═══ Given passage

In this tutorial we explain our recommended configurations for single particle and filament projects. You can find more information how to use crYOLO, about supported networks and about the config file in the following articles:

You can find more technical details in our paper:

We are also proud that crYOLO was recommended by F1000:

“CrYOLO works amazingly well in identifying the true particles and distinguishing them from other high-contrast features. Thus, crYOLO provides a fast, automated tool, which gives similar reliable results as careful manual selection and outperforms template based selection procedures.”

Depending what you want to do, you can follow one of these Tutorials:

1. I would like to train a model from scratch for picking my particles
2. I would like to train a model from scratch for picking filaments.
3. I would like to refine a general model for my particles.

The first and the second tutorial are the most common use cases and well tested. The third tutorial is still experimental but might give you better results in less time or less training data.

If you followed the installation instructions, you now have to activate the cryolo virtual environment with

source activate cryolo

In the following I will assume that your image data is in the folder full_data.

The next step is to create training data. To do so, we have to pick single particles manually in several micrographs. Ideally, the micrographs are picked to completion. However, it is not necessary to pick all particles. crYOLO will still converge if you miss some (or even many). One may ask how many micrographs have to be picked? It depends! Typically 10 micrographs are a good start. However, that number may increase / decrease due to several factors:

• A very heterogenous background could make it necessary to pick more micrographs.
• If your micrograph is only sparsely decorated, you may need to pick more micrographs.

We recommend that you start with 10 micrographs, then autopick your data, check the results and finally decide whether to add more micrographs to your training set.

To create your training data, crYOLO is shipped with a tool called “boxmanager”. However, you can also use tools like e2boxer to create your training data.

Start the box manager with the following command:

cryolo_boxmanager.py

Now press File → Open image folder and the select the full_data directory. The first image should pop up. You can navigate in the directory tree through the images. Here is how to pick particles:

• LEFT MOUSE BUTTON: Place a box
• HOLD LEFT MOUSE BUTTON: Move a box
• CONTROL + LEFT MOUSE BUTTON: Remove a box

You can change the box size in the main window, by changing the number in the text field labeled Box size:. Press Set to apply it to all picked particles. For picking, you should the use minimum sized square which encloses your particle.

══════

Reproduce the section of the crYOLO tutorial that starts at "The next step" and ends at "your training set.".

═══ Provided material

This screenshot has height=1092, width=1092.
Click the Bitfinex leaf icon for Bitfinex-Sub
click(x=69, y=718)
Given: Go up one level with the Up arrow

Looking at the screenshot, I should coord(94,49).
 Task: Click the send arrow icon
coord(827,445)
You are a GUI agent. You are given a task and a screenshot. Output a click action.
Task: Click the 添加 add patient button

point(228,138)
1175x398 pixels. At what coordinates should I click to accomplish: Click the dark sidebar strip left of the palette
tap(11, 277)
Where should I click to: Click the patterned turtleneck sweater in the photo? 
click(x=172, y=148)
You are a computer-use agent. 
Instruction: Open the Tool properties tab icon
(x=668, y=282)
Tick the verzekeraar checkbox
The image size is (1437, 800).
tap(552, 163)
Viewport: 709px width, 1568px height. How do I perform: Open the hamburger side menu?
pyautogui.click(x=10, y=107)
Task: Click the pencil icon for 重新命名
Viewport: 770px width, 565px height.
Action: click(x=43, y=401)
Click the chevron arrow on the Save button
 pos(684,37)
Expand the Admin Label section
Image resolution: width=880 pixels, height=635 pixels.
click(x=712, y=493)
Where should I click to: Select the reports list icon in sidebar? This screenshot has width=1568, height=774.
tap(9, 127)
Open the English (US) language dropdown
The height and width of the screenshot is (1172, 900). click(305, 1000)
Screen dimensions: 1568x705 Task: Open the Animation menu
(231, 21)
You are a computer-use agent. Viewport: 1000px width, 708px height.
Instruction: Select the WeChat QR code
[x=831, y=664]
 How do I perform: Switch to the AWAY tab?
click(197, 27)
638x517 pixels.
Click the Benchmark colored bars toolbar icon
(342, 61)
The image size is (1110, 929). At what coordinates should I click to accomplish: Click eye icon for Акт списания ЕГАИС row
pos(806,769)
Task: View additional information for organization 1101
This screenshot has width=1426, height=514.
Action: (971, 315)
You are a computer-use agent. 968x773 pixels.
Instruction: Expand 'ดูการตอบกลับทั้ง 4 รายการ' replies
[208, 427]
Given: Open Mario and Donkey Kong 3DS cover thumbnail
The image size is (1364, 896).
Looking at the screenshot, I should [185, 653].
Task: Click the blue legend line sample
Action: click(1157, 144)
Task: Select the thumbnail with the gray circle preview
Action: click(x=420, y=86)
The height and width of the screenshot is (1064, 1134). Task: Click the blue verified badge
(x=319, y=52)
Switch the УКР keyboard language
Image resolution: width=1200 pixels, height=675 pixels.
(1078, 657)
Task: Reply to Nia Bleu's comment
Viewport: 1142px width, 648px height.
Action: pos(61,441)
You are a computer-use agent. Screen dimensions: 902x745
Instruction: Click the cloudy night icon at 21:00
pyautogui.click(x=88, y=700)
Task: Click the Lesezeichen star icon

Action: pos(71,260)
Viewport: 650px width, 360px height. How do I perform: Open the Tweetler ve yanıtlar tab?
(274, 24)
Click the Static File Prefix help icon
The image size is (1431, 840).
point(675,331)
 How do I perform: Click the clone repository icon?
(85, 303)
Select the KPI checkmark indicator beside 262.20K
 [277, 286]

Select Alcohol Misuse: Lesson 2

══════

(Reply to the exercise):
The next step is to create training data. To do so, we have to pick single particles manually in several micrographs. Ideally, the micrographs are picked to completion. However, it is not necessary to pick all particles. crYOLO will still converge if you miss some (or even many). One may ask how many micrographs have to be picked? It depends! Typically 10 micrographs are a good start. However, that number may increase / decrease due to several factors:

• A very heterogenous background could make it necessary to pick more micrographs.
• If your micrograph is only sparsely decorated, you may need to pick more micrographs.

We recommend that you start with 10 micrographs, then autopick your data, check the results and finally decide whether to add more micrographs to your training set.